Russia Develops AI Model to Predict Stock Market Crises

Researchers at the Higher School of Economics have created a neural network capable of predicting short-term stock market downturns a day in advance with over 83 percent accuracy.
Russian scientists from the Higher School of Economics have developed a unique neural network model that can warn of an impending short-term stock market crisis within 24 hours. The system boasts an impressive 83 percent accuracy rate.
The team built a hybrid model combining three advanced machine learning techniques: attention mechanisms, temporal convolutional networks, and the LSTM method with short-term memory elements.

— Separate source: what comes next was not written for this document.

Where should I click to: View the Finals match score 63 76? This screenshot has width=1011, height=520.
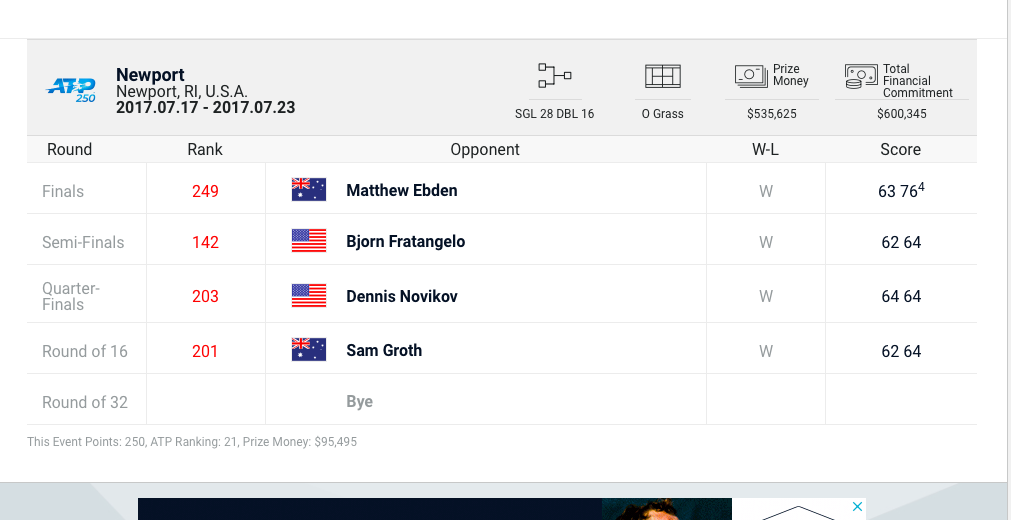[900, 190]
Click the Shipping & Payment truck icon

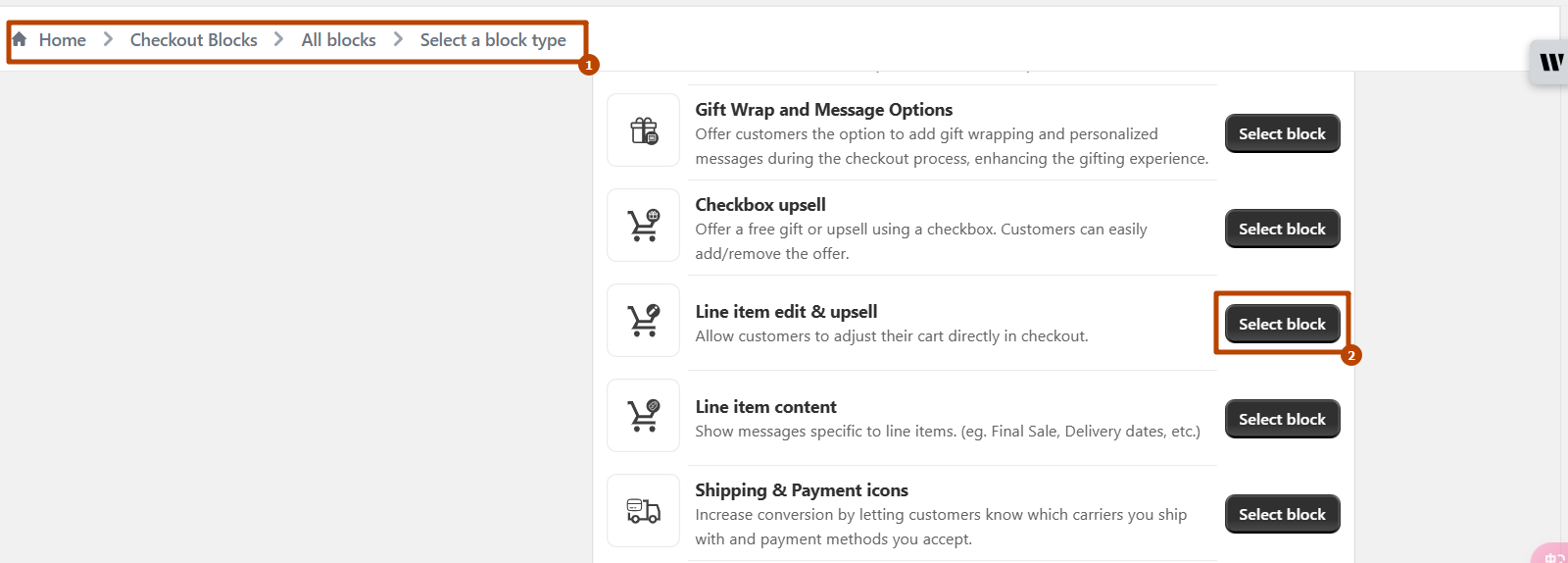pyautogui.click(x=644, y=511)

To train the AI, researchers analyzed data from 2014 to 2024, including the MOEX Russia Index, macroeconomic indicators, and investor sentiment. Initially, the model achieved 78.70 percent accuracy for same-day crisis predictions and 78.85 percent for the next day.
After a month of retraining and the use of adaptive time windows, the accuracy increased to 83.87 percent. The most significant factors in forecasting were market indicators, issuer company capitalization, and currency exchange rates.
According to the university’s press service, the development could become a valuable tool for investors, financial analysts, and regulators. It may also prove useful for other countries, especially those experiencing significant macroeconomic volatility, potentially enhancing national financial stability.